3. Dual Formulation of Ridge Regression

Minimizing the regularized least-squares objective

$$J(\mathbf{w}) = \sum_{n=1}^{N} \bigl(\mathbf{w}^\top\boldsymbol{\phi}(\mathbf{x}_n) - t_n\bigr)^2 + \lambda \|\mathbf{w}\|^2$$

and setting $\nabla_\mathbf{w} J = 0$ yields $\mathbf{w} = \boldsymbol{\Phi}^\top \mathbf{a}$, where $a_n = -\tfrac{1}{\lambda}(\mathbf{w}^\top\boldsymbol{\phi}(\mathbf{x}_n) - t_n)$ and $\boldsymbol{\Phi}$ is the $N \times M$ design matrix.

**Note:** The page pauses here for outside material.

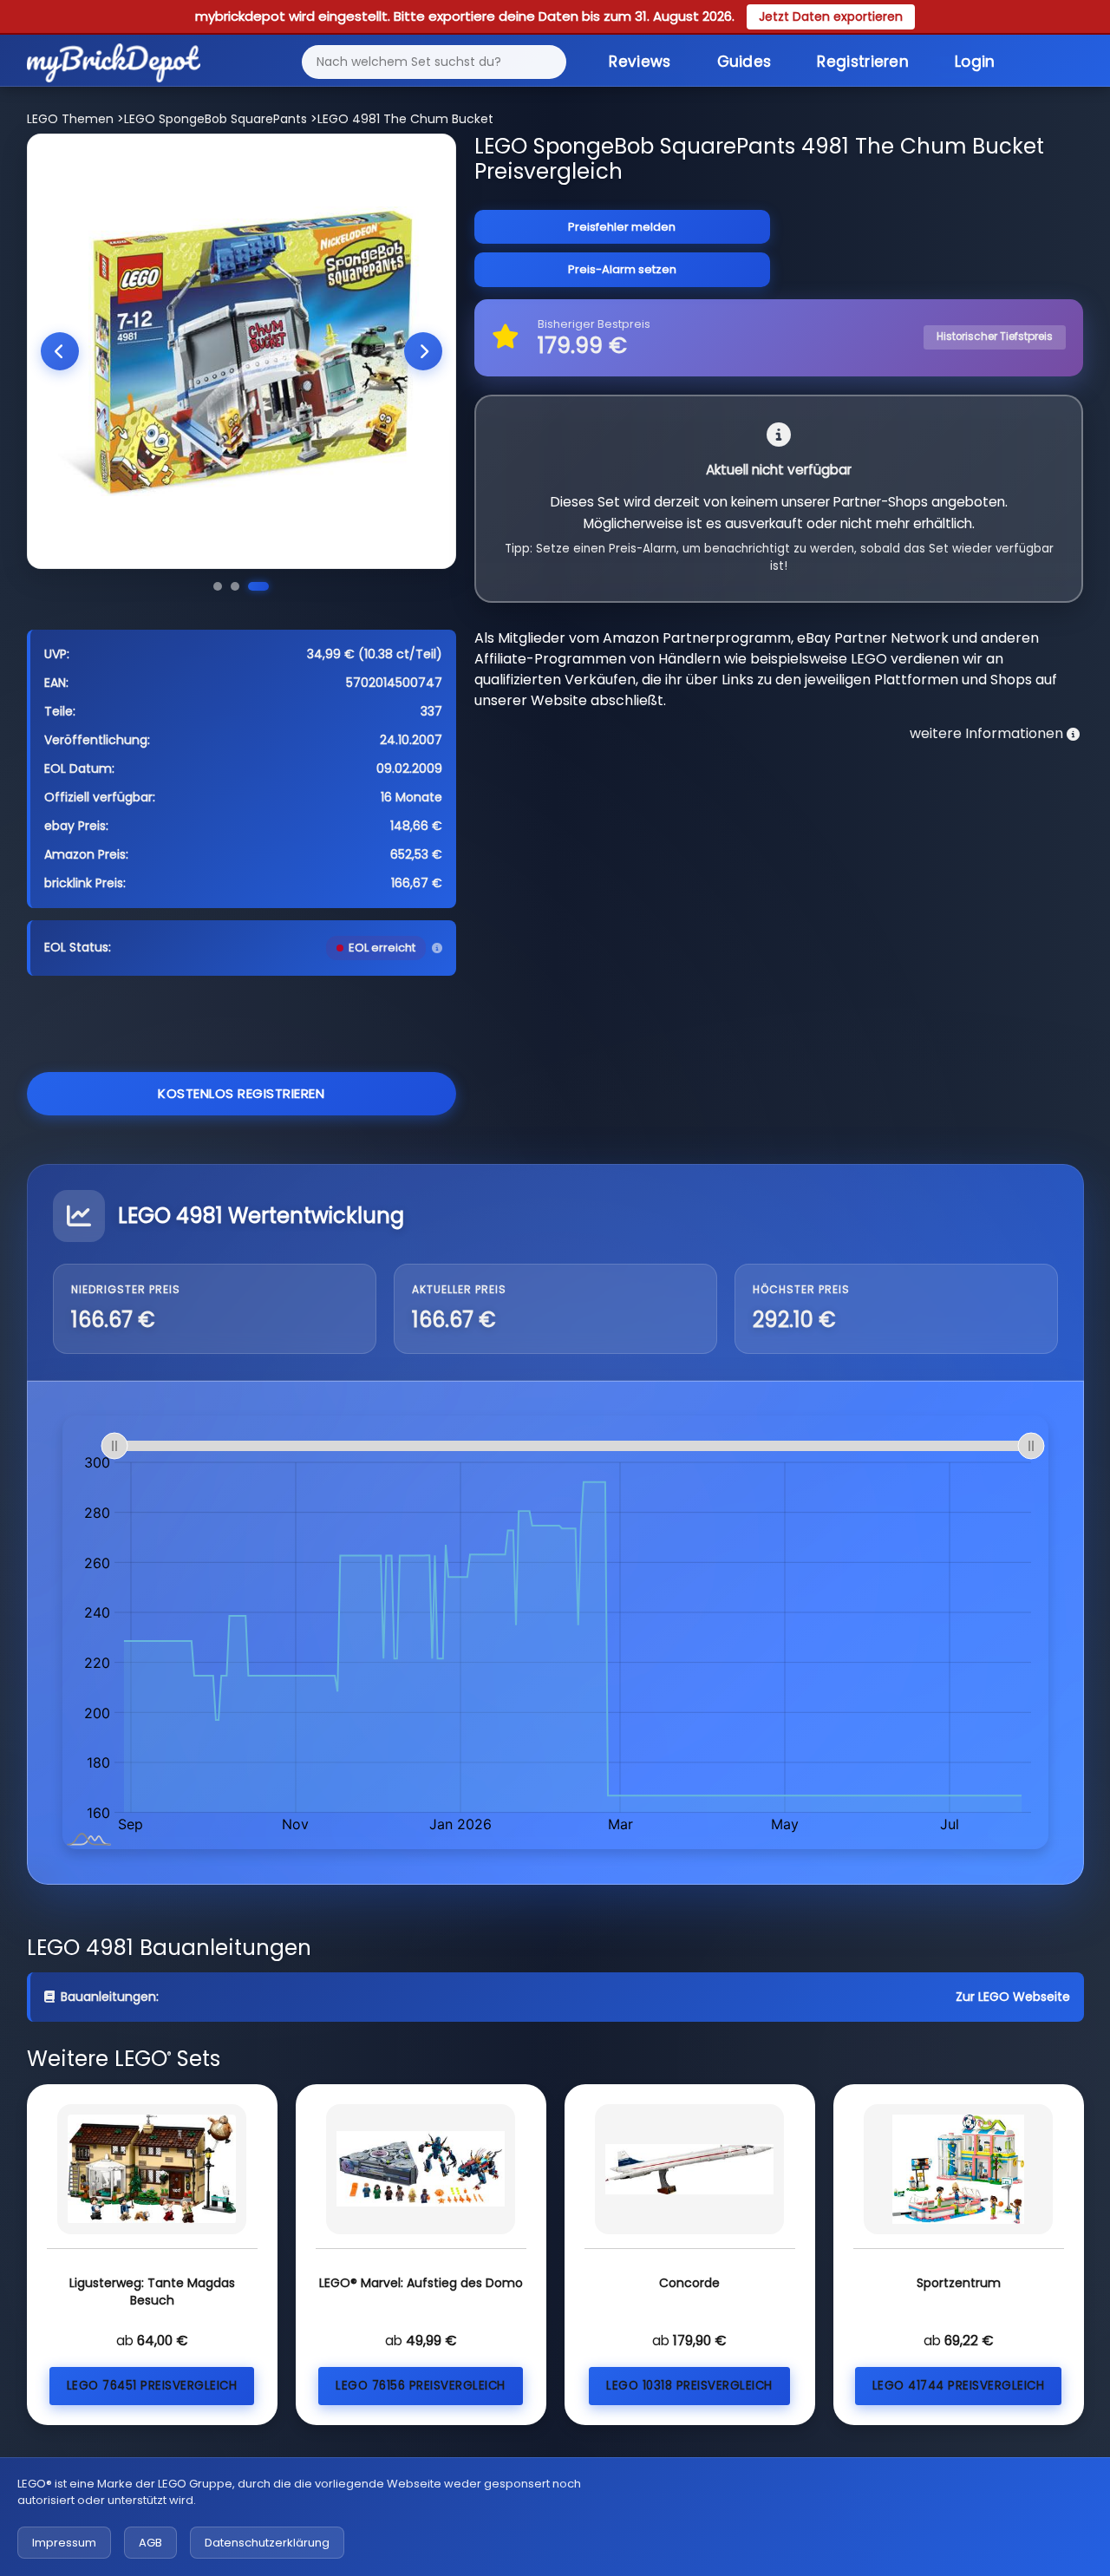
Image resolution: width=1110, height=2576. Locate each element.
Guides (744, 61)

Substituting back and applying the matrix inversion lemma to convert the $M \times M$ inverse into an $N \times N$ inverse gives the dual solution:

Dual Solution (Ridge Regression) $$\mathbf{a} = \bigl(\mathbf{K} + \lambda \mathbf{I}_N\bigr)^{-1} \mathbf{t}.$$

Predictions at a new point $\mathbf{x}'$ are then

$$y(\mathbf{x}') = \mathbf{w}^\top\boldsymbol{\phi}(\mathbf{x}') = \sum_{n=1}^{N} a_n\, k(\mathbf{x}', \mathbf{x}_n) = \mathbf{k}(\mathbf{x}')^\top \mathbf{a}.$$

The prediction is a weighted sum of kernel evaluations against all training points. No explicit $\mathbf{w}$ appears.

4. Computational Comparison

The two representations have different computational costs:

Primal: training requires inverting an $M \times M$ matrix ($O(M^3)$); prediction is $O(M)$.
Dual: training requires inverting an $N \times N$ matrix ($O(N^3)$); prediction is $O(NM)$.

For $N \gg M$, the primal is cheaper. Yet the dual is important for two reasons.

Why Use the Dual?

First: in the dual, $\boldsymbol{\phi}$ appears only through $k$. We can specify $k$ directly — even one corresponding to an infinite-dimensional feature space — and kernel evaluations remain tractable. This is the kernel trick (Lecture 11.2).

Second: support vector machines (Lectures 11.3–11.5) produce sparse dual solutions where only a small number of $a_n$ are non-zero (support vectors). This makes dual predictions as fast as $O(N' M)$ for $N' \ll N$.